Die angedachte Trennung von der Sparte für die Produktion von Kabeln und Verbindungslösungen (WCS) befeuert am Mittwoch einen Erholungsversuch der Leoni-Aktie. Mit einem Plus von fast 8 Prozent führt sie im frühen Handel die Gewinnerliste im SDax an.

Der in der Krise steckende Autozulieferer bereitet den Angaben zufolge für WCS einen Börsengang oder einen Verkauf vor, einschließlich der Option eines Anteilsverkaufs. Zudem will sich Leoni künftig nur noch auf die Entwicklung des zuletzt defizitären Bordnetzbereichs (WSD) konzentrieren. Außerdem arbeitet das Unternehmen derzeit am bestehenden Refinanzierungsbedarf und zieht dabei alle Optionen in Betracht.

Leoni kämpft schon länger mit der schwachen Autoindustrie, aber auch mit hausgemachten Problemen. So haperte es etwa beim Produktionsbeginn eines Werkes im mexikanischen Merida. Auch konnte die Auftragslage lange nicht bewältigt werden, was zu hohen Sonderkosten für Personal und Frachten führte. Zuletzt gab es hier aber Fortschritte.

Experten hatten allerdings bereits nach Leonis Rutsch in die Verlustzone im ersten Quartal auf finanzielle Engpässe verwiesen. Analyst Daniel Kukalj von der Quirin Bank ging davon aus, dass das Unternehmen den Kapitalmarkt anzapfen und sich frisches Geld über eine Kapitalerhöhung beschaffen müsse.

Vor diesem Hintergrund dürften die Trennungspläne für die WCS-Sparte nun bei den Aktionären zunächst gut ankommen, sagte ein Händler. Allerdings könnte sich auch die Einschätzung durchsetzen, dass der Schritt nur erfolge, weil Leoni frisches Geld brauche.
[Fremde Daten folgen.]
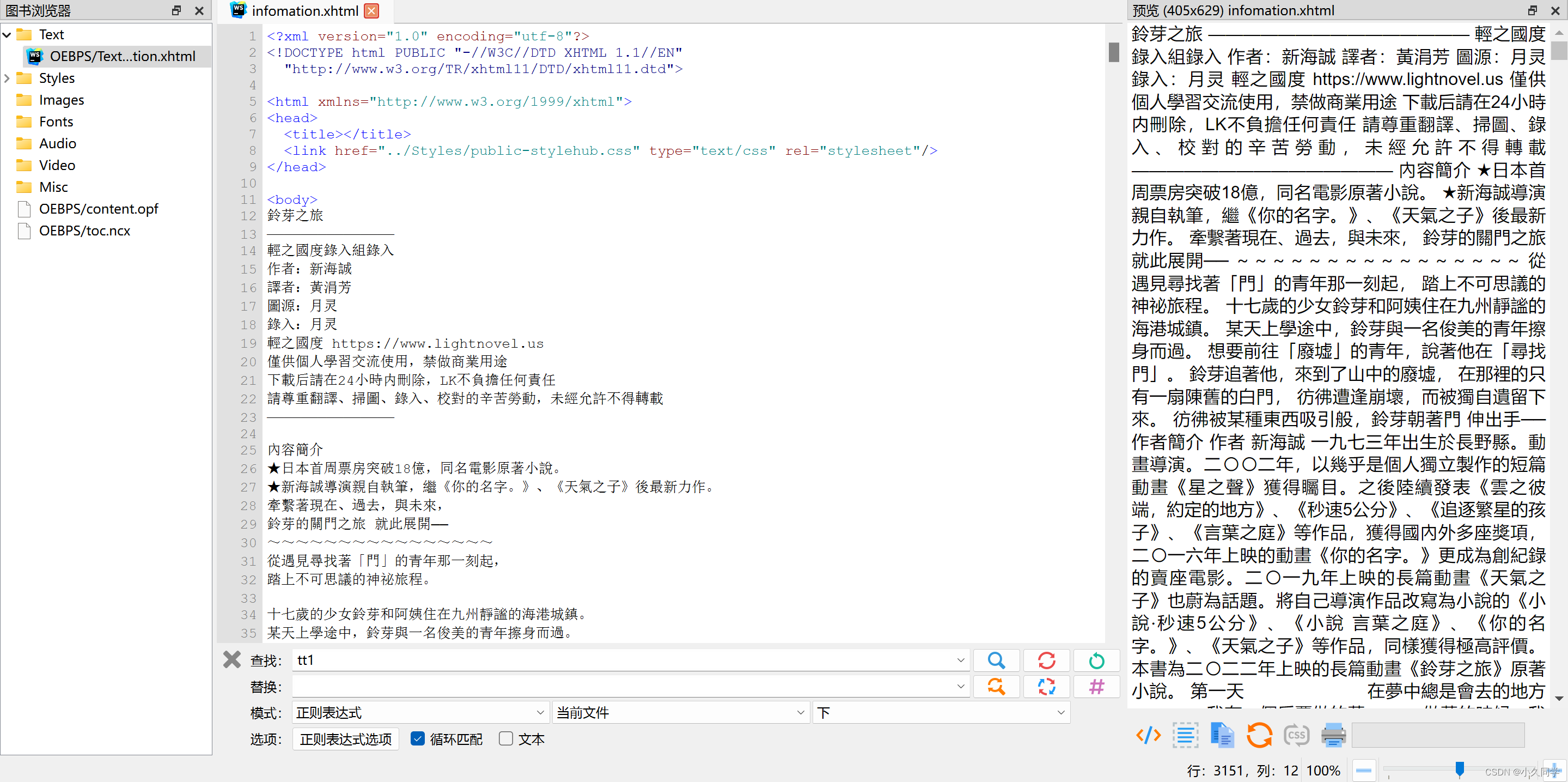Open preview inspector with orange code icon

coord(1148,735)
Angesichts der zahlreichen Probleme bei Leoni ist die Aktie schon länger auf Talfahrt. Seit dem Rekordhoch von 66,20 Euro Anfang 2018 haben die Papiere rund vier Fünftel ihres Wertes eingebüßt. Zuletzt pendelten sie zwischen etwa 13 bis rund 15 Euro. Das ist das tiefste Niveau seit rund einem Jahrzehnt.

Infolge des Kursverfalls musste Leoni 2018 auch seinen Platz im MDax räumen. Aktuell bringt es das Unternehmen an der Börse nur noch auf einen Wert von weniger als einer halben Milliarde Euro. (dpa-AFX / Eig. Ber.)